Машка, которой строго было велено лежать после ужина, все-таки вылезла из койки и теперь стояла в дверях, бледная, с воском на лбу, в ветхой, едва не рвущейся на животе ситцевой ночнушке.
– Феклуша?.. – Машка тяжело проковыляла, села боком, устроив живот между раздвинутых колен. – Да не горюй, ну его, паровоз. А давай теперь построим знаешь что?..
Тут Машка выгнулась, оскалив мокрые зубки, живот ее потянулся и напрягся, будто лягушка, готовая прыгнуть.
– Ладно, – деловито сказала она моментально очнувшейся Фекле. – Вот рожу, потом поговорим.
Опять миновал год. Много перемен случилось за это время в поселке Медянка. Паровая машина, снятая с колес, налитая холодом, темнела в дальнем углу гулкого депо. Отдельно лежала труба, по которой во время сильных дождей сочилась, намывая сопливую тину, темная водица. С тех пор, как самогонный аппарат сестер Черепановых был демонтирован, сообщение между Медянкой и райцентром снова стало нерегулярным. Рейсовый автобус, пущенный властями, поработал до середины ноября, а потом увяз и теперь торчал из трясины ржавой задранной мордой, заплывшие фары его напоминали ломкие болотные поганки. Часть поселковых школьников все-таки взяли в интернат, двоих родители отправили к родственникам в область, остальные болтались просто так, промышляя по чужим огородам, пиная по горбатым улицам мягкие, как шапки, сдутые мячи.

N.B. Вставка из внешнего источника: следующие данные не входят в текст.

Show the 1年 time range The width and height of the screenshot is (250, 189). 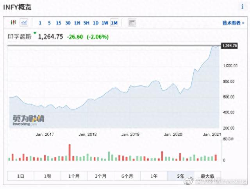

Но дорогу по болоту все же строили не зря. Предприниматели, прослышав, что у жителей Медянки появились деньги, завезли в поселковый магазин целую батарею дешевой водки. В отличие от самогона на живой болотной ягоде, водка была пуста, как мертвая вода, и совершенно оглушила мужиков, как если бы каждому разбили о башку воняющую солярой поллитровую бутылку. Обеспамятев, мужики шарашились по поселку, тараща жестяные белые глаза, или валялись где попало, исходя густым сивушным храпом. Никто из них уже не мог сообразить, для чего они год назад вырыли два котлована: один перед магазином, другой перед бывшим Домом культуры. Глубокие ямины с торчащими из стен оцарапанными зубьями гранита скорее мешали существованию, потому что в них запросто можно было свалиться. Зимой, в январе, так случилось с Митькой Шутовым. Осторожно, бочком спустившись с обледенелого магазинного крыльца, Митька, с целой сеткой дрожащих и плачущих поллитровок, вдруг поволокся куда-то вбок и исчез из виду в сыпучей метели – а когда его нашли на другое утро, он лежал, раскинувшись на дне котлована, подвернув, как бы с намерением проверить подошву, правую ногу. Его неживые, широко открытые глаза напоминали белые таблетки в ледянистых гнездах целлофана, и две бутылки из семи остались целы.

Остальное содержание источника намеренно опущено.